Work required:
Give back every entry, exactly as written.

##### Dataset excerpts #####

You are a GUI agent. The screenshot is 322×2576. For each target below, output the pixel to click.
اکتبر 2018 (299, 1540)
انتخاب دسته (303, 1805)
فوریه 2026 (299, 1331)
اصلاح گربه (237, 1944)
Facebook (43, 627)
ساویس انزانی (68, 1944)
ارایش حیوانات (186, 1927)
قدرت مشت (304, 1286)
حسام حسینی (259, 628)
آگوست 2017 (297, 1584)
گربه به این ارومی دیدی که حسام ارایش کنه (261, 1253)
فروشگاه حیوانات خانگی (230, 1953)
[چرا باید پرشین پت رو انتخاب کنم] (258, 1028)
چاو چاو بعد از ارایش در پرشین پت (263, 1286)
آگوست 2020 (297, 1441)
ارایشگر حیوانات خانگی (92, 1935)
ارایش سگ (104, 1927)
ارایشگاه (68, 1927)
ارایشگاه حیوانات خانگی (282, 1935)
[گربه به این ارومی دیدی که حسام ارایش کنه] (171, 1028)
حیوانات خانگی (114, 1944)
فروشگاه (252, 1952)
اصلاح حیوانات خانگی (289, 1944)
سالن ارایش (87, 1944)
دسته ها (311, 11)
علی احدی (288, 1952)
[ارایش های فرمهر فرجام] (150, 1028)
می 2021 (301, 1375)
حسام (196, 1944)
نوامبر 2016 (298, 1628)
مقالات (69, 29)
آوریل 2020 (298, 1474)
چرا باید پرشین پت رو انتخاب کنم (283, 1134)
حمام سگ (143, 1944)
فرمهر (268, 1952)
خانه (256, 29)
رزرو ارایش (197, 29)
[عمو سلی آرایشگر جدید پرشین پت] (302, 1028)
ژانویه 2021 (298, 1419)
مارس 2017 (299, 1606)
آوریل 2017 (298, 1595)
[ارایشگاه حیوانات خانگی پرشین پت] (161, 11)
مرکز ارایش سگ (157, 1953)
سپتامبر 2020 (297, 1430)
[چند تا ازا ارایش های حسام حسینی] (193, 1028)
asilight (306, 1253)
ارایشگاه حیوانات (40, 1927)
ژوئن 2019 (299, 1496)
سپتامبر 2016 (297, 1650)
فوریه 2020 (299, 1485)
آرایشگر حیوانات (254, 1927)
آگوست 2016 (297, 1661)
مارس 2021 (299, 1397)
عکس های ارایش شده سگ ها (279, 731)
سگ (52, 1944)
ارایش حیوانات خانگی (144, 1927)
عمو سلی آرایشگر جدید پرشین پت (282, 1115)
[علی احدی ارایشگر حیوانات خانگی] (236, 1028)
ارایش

#####

Task answer:
You are a GUI agent. The screenshot is 322×2576. For each target below, output the pixel to click.
اکتبر 2018 (299, 1540)
انتخاب دسته (303, 1805)
فوریه 2026 (299, 1331)
اصلاح گربه (237, 1944)
Facebook (43, 627)
ساویس انزانی (68, 1944)
ارایش حیوانات (186, 1927)
قدرت مشت (304, 1286)
حسام حسینی (259, 628)
آگوست 2017 (297, 1584)
گربه به این ارومی دیدی که حسام ارایش کنه (261, 1253)
فروشگاه حیوانات خانگی (230, 1953)
[چرا باید پرشین پت رو انتخاب کنم] (258, 1028)
چاو چاو بعد از ارایش در پرشین پت (263, 1286)
آگوست 2020 (297, 1441)
ارایشگر حیوانات خانگی (92, 1935)
ارایش سگ (104, 1927)
ارایشگاه (68, 1927)
ارایشگاه حیوانات خانگی (282, 1935)
[گربه به این ارومی دیدی که حسام ارایش کنه] (171, 1028)
حیوانات خانگی (114, 1944)
فروشگاه (252, 1952)
اصلاح حیوانات خانگی (289, 1944)
سالن ارایش (87, 1944)
دسته ها (311, 11)
علی احدی (288, 1952)
[ارایش های فرمهر فرجام] (150, 1028)
می 2021 (301, 1375)
حسام (196, 1944)
نوامبر 2016 (298, 1628)
مقالات (69, 29)
آوریل 2020 (298, 1474)
چرا باید پرشین پت رو انتخاب کنم (283, 1134)
حمام سگ (143, 1944)
فرمهر (268, 1952)
خانه (256, 29)
رزرو ارایش (197, 29)
[عمو سلی آرایشگر جدید پرشین پت] (302, 1028)
ژانویه 2021 (298, 1419)
مارس 2017 (299, 1606)
آوریل 2017 (298, 1595)
[ارایشگاه حیوانات خانگی پرشین پت] (161, 11)
مرکز ارایش سگ (157, 1953)
سپتامبر 2020 (297, 1430)
[چند تا ازا ارایش های حسام حسینی] (193, 1028)
asilight (306, 1253)
ارایشگاه حیوانات (40, 1927)
ژوئن 2019 (299, 1496)
سپتامبر 2016 (297, 1650)
فوریه 2020 (299, 1485)
آرایشگر حیوانات (254, 1927)
آگوست 2016 (297, 1661)
مارس 2021 (299, 1397)
عکس های ارایش شده سگ ها (279, 731)
سگ (52, 1944)
ارایش حیوانات خانگی (144, 1927)
عمو سلی آرایشگر جدید پرشین پت (282, 1115)
[علی احدی ارایشگر حیوانات خانگی] (236, 1028)
ارایش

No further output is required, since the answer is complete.